With 112 million active users and more than 350 million listings globally, eBay certainly qualifies as a world-leading e-commerce company. eBay's advantage isn't measured in dollars but in people, and it's that trust and loyalty that gives eBay a huge moat. The same could be said of Amazon.com (AMZN -1.64%), but the mechanisms behind each company's success differ in subtle but critically important ways. The art of negotiation can still be found on eBay (where it hasn't been replaced with Buy It Now), but Amazon prefers to focus on simple cost comparisons -- what you see as the lowest price on Amazon is what you're going to get. Amazon also lacks the built-in payment mechanism eBay bought years ago and has slowly built into a world-class online payments processor.

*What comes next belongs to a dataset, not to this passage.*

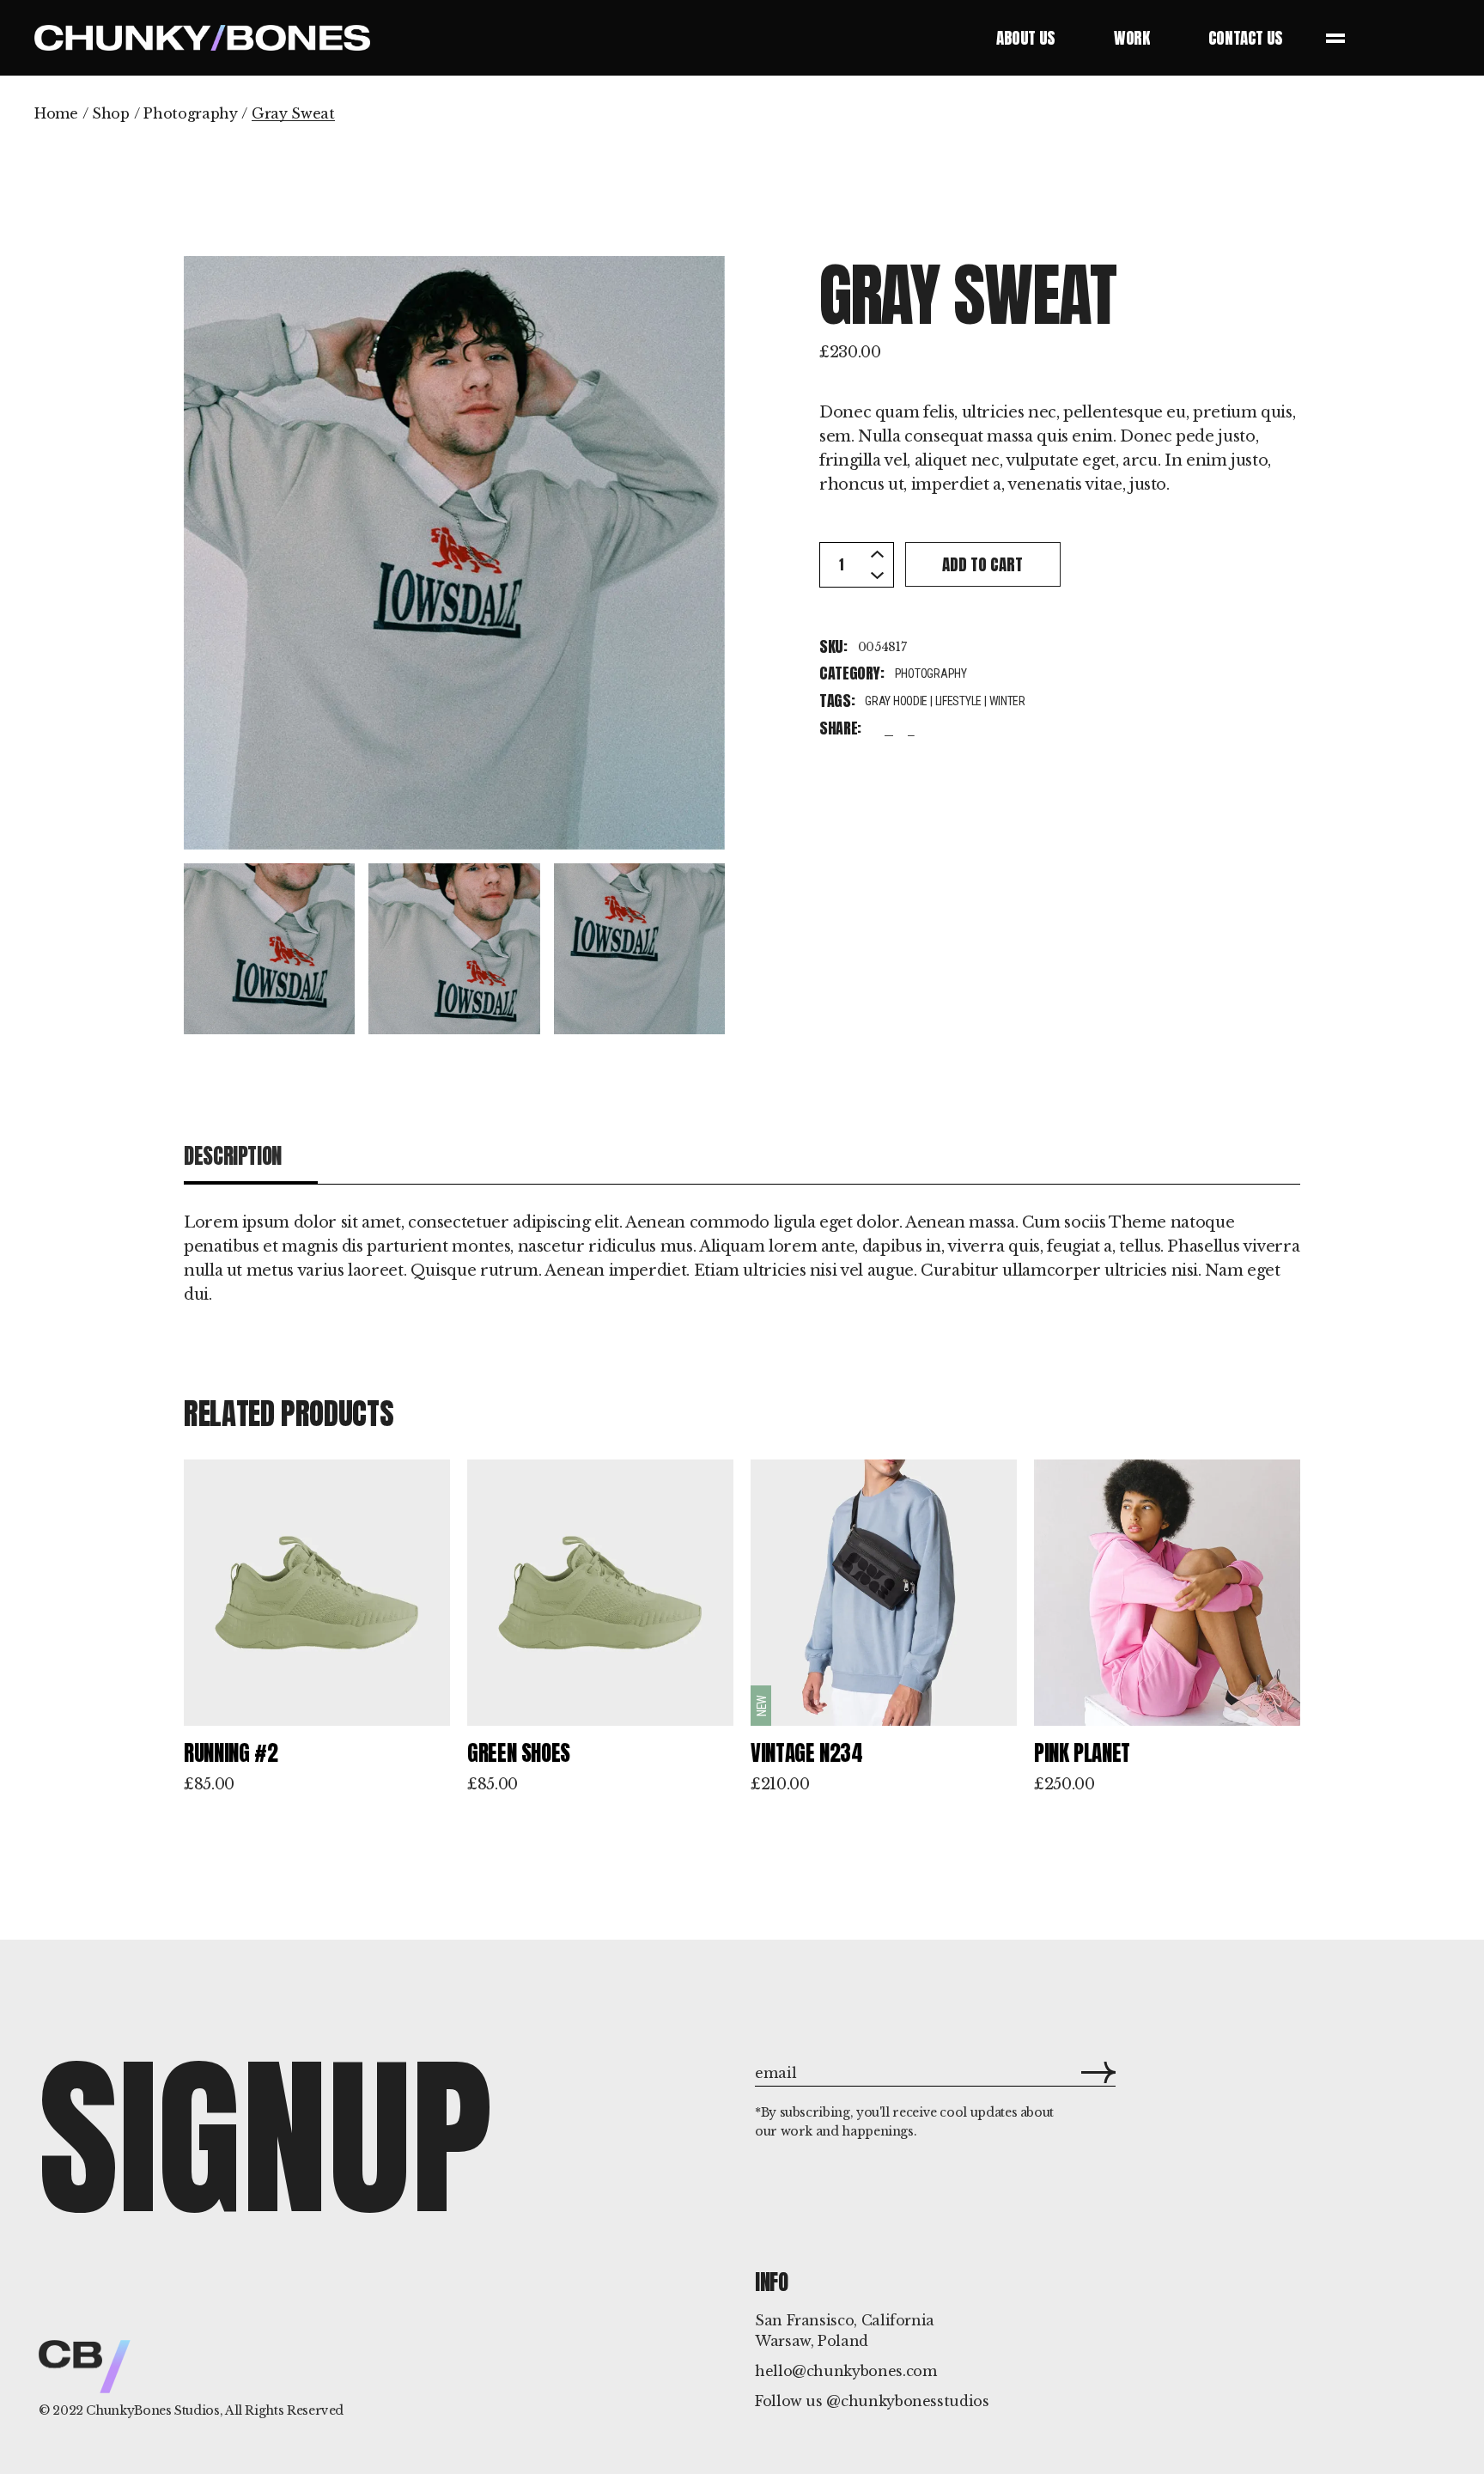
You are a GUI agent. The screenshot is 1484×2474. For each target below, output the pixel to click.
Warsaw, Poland (811, 2340)
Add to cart (982, 564)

One of the biggest risk factors relating to eBay's business is that, outside of its auction niche, there aren't any exceptionally compelling reasons to buy anything on the site rather than on Amazon, or at any one of a variety of competing online retail portals. PayPal, while highly touted as the real crown jewel of the eBay empire, is also not immune to competition. In most cases, PayPal simply imposes an additional layer of processing between the credit (or debit) card and the seller. Streamlined options like Google (GOOGL 0.55%) Wallet, which Fool contributor Tim Beyers suggests could be tied to an eBay-like barter system via Google+, would simply need to offer lower processing fees and similar (or greater) levels of convenience to cause a major shift in users. Of course, PayPal has the advantage of a recently announced outer-space payment system, which may or may not be a delayed April Fool's joke. Google, of course, is already in on the space race -- it sponsors the Lunar X Prize to be awarded for a privately funded moon landing. It stands to reason that Google would be ready for space-based payments, too.

Putting the pieces together
Today, eBay has some of the qualities that make up a great stock, but no stock is truly perfect. Digging deeper can help you uncover the answers you need to make a great buy -- or to stay away from a stock that's going nowhere.